🤖 AI Summary
Financial RAG systems suffer from low factual accuracy and insufficient evaluation of retrieval capabilities; existing QA benchmarks often rely on predefined contexts, failing to reflect realistic retrieval scenarios. To address this, we introduce FinRAG-Bench—the first professionally annotated, domain-specific benchmark for evaluating financial RAG systems—comprising 5,703 query–expert-annotated evidence–authoritative answer triplets derived from real user queries.
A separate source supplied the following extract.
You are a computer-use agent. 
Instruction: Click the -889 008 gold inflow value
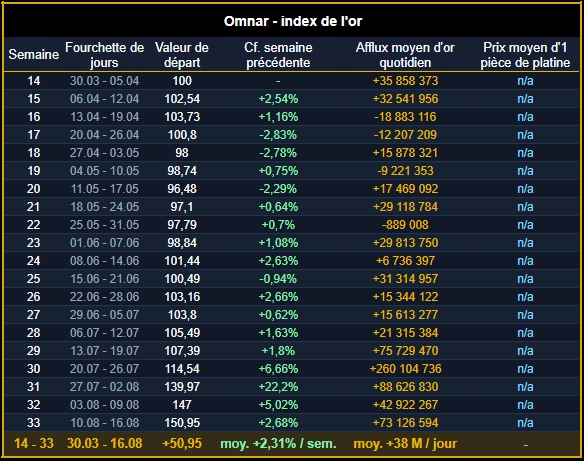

It explicitly covers domain-specific challenges such as abbreviations, lexical ambiguity, and elliptical expressions. Crucially, FinRAG-Bench adopts a collaborative annotation paradigm involving financial domain experts who identify relevant evidence directly from large-scale unstructured corpora, eliminating reliance on pre-specified contexts and emphasizing end-to-end retrieval-and-generation capability. Using this benchmark, we systematically evaluate state-of-the-art retrieval models and large language models, uncovering critical weaknesses in financial terminology comprehension, relevant evidence recall, and factual consistency. FinRAG-Bench thus provides a reproducible, realistic evaluation framework and concrete directions for advancing trustworthy financial RAG research.
📝 Abstract
In the fast-paced financial domain, accurate and up-to-date information is critical to addressing ever-evolving market conditions. Retrieving this information correctly is essential in financial Question-Answering (QA), since many language models struggle with factual accuracy in this domain. We present FinDER, an expert-generated dataset tailored for Retrieval-Augmented Generation (RAG) in finance. Unlike existing QA datasets that provide predefined contexts and rely on relatively clear and straightforward queries, FinDER focuses on annotating search-relevant evidence by domain experts, offering 5,703 query-evidence-answer triplets derived from real-world financial inquiries. These queries frequently include abbreviations, acronyms, and concise expressions, capturing the brevity and ambiguity common in the realistic search behavior of professionals. By challenging models to retrieve relevant information from large corpora rather than relying on readily determined contexts, FinDER offers a more realistic benchmark for evaluating RAG systems. We further present a comprehensive evaluation of multiple state-of-the-art retrieval models and Large Language Models, showcasing challenges derived from a realistic benchmark to drive future research on truthful and precise RAG in the financial domain.